In memory, the layout of this VBA string is:
Each character of our string occupies 2 bytes: our first letter
C whose hexadecimal code
0043 is located at address
0EED7974, then, 2 bytes later at address
0EED7976, we have our second character,
h whose code is
0068 and so on.
Note that Windows is a Little Endian architecture, so the lowest significant byte
68 appears first in memory, followed by the most significant byte
00 at the next address.
On the right side, the map displays strange characters in place of the Chinese ones because the memory map interprets each byte as a simple ASCII character, but you can see for instance that the ideogram
中 is located at address
0EED79EA and that its code is
VBA doesn’t always like Unicode
The thing though, is that VBA considers the outside world to be ANSI, where characters take (generally) 1 byte and strings must be interpreted according to a Code Page that translate the character code into a different visual representation depending on the encoding.
This means that if you are Greek, your system’s code page will be
737 and you will see
Ω (the capital letter Omega) if a string contains the hexadecimal code
97 whereas on a system set for western languages, including English, you will see
ù: different representations of the exact same character code.
This nightmare of ANSI encoding made it very hard to pass around strings if you did not know which code page was associated with them. Even worse, this makes it very hard to display strings in multiple languages within the same application.
The Office VBE IDE editor is one such old beast: it only support the input and display of characters in your current system’s Code Page and it will simply display garbage or
? placeholders for any characters it can’t understand.
Fortunately, we’re not really living in an ANSI world any more. Since the days of Windows NT and Windows XP SP2, we’ve been able to use Unicode where each possible character, glyph, symbol has its own code point (things can be quite complicated in Unicode world as well, but that’s the topic for another post).
Unfortunately, VBA still inherits some old habits that just refuse to die: there are times when it will convert your nice Unicode strings to ANSI without telling you.
To make the situation worse, most of the VBA code on the Internet was written by English speakers at a time when Unicode was just being implemented (around 2000).
The result is that even Microsoft’s own examples and Knowledge Base articles still get things wrong and copying these examples blindly will probably make you, your customers and users very unhappy at some point.

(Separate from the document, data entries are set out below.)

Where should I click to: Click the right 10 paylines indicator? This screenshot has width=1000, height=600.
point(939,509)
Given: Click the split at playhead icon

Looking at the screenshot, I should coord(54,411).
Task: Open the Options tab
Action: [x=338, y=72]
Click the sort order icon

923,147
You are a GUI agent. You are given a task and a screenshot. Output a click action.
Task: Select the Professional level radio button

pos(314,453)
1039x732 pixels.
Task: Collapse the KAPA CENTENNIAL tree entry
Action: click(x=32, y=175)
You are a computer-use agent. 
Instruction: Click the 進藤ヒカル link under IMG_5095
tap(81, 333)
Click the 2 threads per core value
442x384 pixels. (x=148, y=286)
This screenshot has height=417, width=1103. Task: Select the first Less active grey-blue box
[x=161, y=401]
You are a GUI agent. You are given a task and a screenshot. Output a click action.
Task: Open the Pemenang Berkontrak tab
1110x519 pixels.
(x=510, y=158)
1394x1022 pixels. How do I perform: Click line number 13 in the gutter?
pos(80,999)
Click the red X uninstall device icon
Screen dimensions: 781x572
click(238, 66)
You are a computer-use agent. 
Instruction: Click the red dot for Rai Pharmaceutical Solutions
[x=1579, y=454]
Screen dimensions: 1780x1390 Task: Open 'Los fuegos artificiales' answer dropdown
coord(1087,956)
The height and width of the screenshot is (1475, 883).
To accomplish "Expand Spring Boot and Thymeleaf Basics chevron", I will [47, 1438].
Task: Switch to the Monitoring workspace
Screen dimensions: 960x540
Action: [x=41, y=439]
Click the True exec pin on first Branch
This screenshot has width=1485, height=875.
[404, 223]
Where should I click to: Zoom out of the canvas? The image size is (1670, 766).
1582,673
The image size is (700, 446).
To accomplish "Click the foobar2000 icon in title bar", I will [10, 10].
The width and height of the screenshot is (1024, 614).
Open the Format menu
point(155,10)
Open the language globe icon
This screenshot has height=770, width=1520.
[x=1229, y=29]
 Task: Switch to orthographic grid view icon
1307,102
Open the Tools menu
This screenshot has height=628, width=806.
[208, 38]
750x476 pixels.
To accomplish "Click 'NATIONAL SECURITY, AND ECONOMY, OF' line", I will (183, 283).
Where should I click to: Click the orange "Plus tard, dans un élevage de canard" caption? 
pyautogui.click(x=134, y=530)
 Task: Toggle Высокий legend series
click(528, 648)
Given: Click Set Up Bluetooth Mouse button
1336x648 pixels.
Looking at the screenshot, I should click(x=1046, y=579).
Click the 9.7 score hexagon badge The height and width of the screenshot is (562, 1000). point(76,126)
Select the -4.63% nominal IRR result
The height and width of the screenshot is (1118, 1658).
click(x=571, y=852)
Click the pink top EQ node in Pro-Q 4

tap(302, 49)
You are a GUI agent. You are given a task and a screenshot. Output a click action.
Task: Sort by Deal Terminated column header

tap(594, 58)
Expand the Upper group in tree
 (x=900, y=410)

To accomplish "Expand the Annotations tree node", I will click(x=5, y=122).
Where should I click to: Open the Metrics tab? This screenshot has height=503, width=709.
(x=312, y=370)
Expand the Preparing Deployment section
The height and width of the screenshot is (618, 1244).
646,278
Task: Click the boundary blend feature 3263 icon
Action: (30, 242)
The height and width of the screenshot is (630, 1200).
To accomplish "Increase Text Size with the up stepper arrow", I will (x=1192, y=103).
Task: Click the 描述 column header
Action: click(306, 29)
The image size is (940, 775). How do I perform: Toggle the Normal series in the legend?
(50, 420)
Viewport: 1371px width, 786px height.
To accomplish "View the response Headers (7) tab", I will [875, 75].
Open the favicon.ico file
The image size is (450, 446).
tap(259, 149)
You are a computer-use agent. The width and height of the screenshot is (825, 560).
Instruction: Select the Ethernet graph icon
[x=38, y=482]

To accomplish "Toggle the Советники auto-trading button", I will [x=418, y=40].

To understand this unwanted legacy, and the solutions to avoid these problems, we’ll go through a concrete example.
Message in a box
Let’s study a simple case: display our previous message using the
MessageBox Windows API.
The result we want to achieve is this:
Note that in order to display Chinese ideograms, your system must have the proper fonts installed. If not, you’ll end up with little boxes where the glyphs should be displayed.
What we are talking about here is not limited to Asian languages though: it concerns all languages, including English if you ever include any symbols that’s outside of extended ASCII, like the Euro €, mathematical symbols, words in other alphabets like Greek, phonetics, accents, even Emoji (emoticon) symbols.
OK, let’s go through the motions and try to use the MessageBox API.
Let’s first make a proper declaration that will work with all versions of Office:
#If VBA7 Then Public Declare PtrSafe Function MessageBoxA Lib "user32" _ (ByVal hwnd As LongPtr, _ ByVal lpText As String, _ ByVal lpCaption As String, _ ByVal wType As Long) As Long #Else Public Declare Function MessageBoxA Lib "user32" _ (ByVal hwnd As Long, _ ByVal lpText As String, _ ByVal lpCaption As String, _ ByVal wType As Long) As Long #End If
Now, let’s try to display the message box with our text.
Dim s As String s = GetUnicodeString() MessageBoxA 0, s, "test", 0
GetUnicodeString() function simply returns a string containing the text we want to display. It uses a function
UnEscStr() from a previous article to convert escaped Unicode sequences into actual characters.
What we obtain is not what we expected:
All Chinese characters have been replaced by
Ok, so, if we look again at the signature of the function, we’re calling
MessageBoxA. What does this
A tacked at the end means?
The Windows API has generally 2 version of functions that handle strings: the old ANSI version, ending with a
A, and the Unicode version, ending with a
W, for Wide-Characters.
Our first tip is: whenever you see a WinAPI declaration for a function ending in
A, you should consider the
AWinAPI functions like the plague!
Get it right:
So, now we know that we must use
MessageBoxW for Unicode, the API documentation says so as well, so we must be on the right track.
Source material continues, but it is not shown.